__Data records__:
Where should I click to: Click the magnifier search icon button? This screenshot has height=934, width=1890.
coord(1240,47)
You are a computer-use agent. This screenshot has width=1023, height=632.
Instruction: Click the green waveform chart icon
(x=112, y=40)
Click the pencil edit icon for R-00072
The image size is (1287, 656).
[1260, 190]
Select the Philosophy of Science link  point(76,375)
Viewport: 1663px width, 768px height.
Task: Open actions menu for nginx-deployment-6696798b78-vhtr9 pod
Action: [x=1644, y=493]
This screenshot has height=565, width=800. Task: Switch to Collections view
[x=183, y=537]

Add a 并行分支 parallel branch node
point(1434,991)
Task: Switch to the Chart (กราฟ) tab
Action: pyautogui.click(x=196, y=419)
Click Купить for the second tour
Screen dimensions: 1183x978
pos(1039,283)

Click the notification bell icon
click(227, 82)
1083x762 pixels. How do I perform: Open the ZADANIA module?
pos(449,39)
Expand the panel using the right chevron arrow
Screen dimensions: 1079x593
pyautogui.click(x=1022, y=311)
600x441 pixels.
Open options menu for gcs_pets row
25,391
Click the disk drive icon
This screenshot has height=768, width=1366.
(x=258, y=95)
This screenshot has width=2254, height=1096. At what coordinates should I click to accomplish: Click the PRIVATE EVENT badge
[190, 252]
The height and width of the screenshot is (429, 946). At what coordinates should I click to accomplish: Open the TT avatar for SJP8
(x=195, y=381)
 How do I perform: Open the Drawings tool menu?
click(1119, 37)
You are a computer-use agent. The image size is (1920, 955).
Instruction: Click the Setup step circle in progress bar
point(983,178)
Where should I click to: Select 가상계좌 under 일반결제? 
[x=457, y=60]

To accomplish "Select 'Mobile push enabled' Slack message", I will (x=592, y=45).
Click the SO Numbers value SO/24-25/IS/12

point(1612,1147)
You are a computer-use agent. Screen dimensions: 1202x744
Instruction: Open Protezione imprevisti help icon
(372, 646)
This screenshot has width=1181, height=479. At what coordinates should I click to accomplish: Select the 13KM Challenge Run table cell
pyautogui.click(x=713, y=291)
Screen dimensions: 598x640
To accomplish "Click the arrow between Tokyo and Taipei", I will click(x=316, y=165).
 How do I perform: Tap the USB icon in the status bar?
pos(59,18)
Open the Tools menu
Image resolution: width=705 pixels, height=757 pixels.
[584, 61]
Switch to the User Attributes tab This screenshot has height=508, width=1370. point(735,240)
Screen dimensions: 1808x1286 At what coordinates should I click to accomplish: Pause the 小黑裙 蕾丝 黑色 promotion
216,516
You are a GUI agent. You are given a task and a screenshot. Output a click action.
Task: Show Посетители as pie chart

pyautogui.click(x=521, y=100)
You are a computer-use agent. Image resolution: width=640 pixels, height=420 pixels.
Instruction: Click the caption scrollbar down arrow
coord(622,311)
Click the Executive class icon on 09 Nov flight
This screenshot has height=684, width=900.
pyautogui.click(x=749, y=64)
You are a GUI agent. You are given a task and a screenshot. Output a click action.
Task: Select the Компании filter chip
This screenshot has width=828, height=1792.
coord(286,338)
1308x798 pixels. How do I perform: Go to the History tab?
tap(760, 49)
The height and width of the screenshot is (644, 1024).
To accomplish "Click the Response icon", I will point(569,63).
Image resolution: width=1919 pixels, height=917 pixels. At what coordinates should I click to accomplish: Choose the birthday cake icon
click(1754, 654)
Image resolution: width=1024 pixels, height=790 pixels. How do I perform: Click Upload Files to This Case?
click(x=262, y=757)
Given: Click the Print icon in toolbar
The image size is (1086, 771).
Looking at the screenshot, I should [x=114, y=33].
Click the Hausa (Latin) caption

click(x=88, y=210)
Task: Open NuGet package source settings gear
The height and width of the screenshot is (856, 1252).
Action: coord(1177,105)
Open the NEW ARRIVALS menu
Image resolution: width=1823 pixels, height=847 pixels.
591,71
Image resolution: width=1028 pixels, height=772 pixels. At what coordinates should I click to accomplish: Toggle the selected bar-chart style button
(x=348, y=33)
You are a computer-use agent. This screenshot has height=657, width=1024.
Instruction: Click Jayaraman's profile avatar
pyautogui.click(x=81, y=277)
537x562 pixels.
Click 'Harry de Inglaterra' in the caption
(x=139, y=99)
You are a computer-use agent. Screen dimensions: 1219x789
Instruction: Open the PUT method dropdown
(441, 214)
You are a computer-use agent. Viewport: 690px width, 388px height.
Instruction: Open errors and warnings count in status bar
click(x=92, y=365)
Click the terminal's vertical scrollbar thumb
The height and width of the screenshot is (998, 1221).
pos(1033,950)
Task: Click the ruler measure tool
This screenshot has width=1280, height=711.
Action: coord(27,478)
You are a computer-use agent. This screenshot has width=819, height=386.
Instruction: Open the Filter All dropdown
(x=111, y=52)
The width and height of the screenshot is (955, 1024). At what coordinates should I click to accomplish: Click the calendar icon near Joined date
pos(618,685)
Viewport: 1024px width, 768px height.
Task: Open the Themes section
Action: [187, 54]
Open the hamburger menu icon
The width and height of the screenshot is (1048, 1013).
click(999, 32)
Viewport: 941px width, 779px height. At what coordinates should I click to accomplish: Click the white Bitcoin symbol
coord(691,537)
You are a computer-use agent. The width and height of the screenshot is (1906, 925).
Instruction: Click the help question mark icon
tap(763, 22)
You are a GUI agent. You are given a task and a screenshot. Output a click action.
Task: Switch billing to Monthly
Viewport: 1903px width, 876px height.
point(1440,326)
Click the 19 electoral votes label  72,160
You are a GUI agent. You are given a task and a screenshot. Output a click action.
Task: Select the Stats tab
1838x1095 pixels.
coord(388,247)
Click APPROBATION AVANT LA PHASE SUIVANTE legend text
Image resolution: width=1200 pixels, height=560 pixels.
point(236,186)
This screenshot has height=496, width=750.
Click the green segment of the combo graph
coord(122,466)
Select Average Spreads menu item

__What is expected__: Your answer must be every line from the entries that contains the string "will", copied as it stands.

__Worked solution__:
To accomplish "Select 'Mobile push enabled' Slack message", I will (x=592, y=45).
To accomplish "Click the arrow between Tokyo and Taipei", I will click(x=316, y=165).
To accomplish "Click the Response icon", I will point(569,63).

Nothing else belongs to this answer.